YOUR INSTRUCTIONS:
Find "You are a GUI" in the material below, then write out that line and every line after it exactly, ending with the last one; skip the pictures.
********
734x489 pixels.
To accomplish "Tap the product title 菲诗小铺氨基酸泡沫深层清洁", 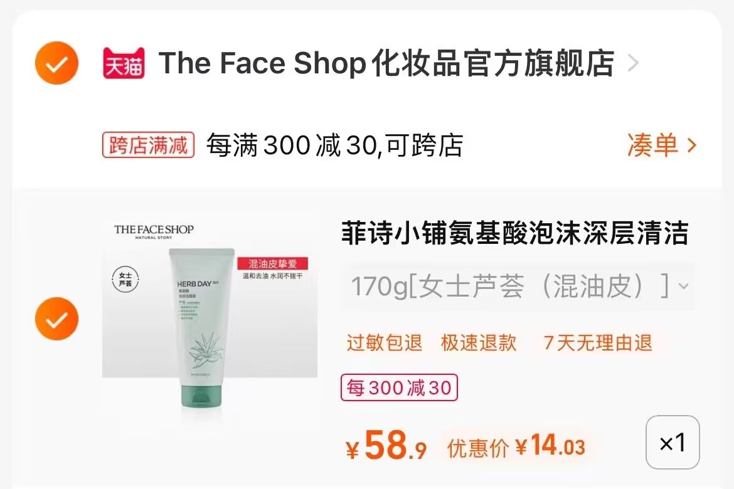I will click(x=515, y=233).
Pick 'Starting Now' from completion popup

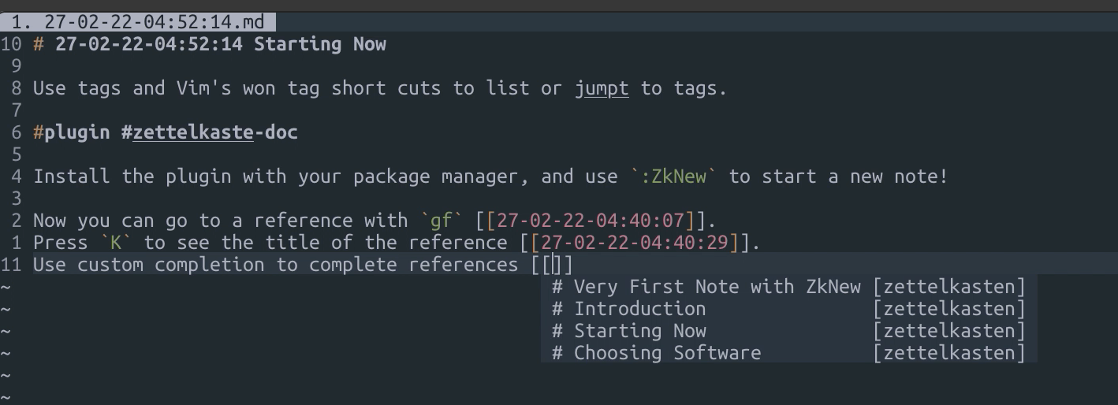pos(788,330)
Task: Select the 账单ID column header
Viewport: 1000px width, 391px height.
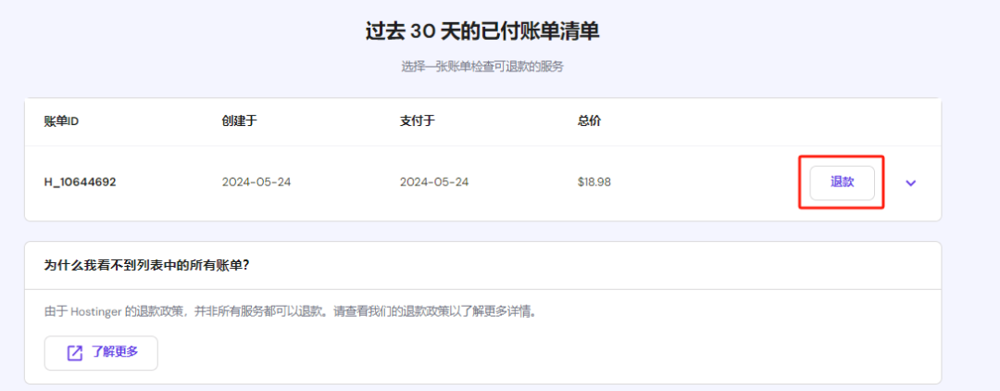Action: 61,122
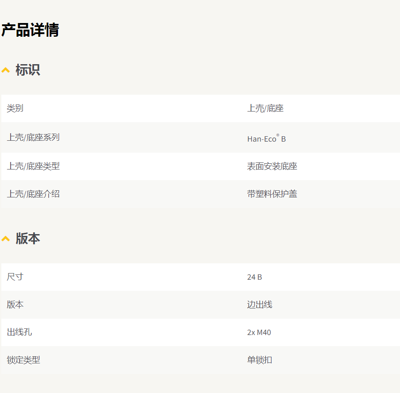Click the 24 B size value

[254, 277]
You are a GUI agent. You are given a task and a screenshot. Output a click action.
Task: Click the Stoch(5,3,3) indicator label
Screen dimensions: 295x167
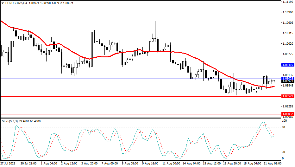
********
ANSWER TO THIS TASK:
You are a GUI agent. You are given a task and a screenshot. Output a click action.
Task: Click the Stoch(5,3,3) indicator label
Screen dimensions: 295x167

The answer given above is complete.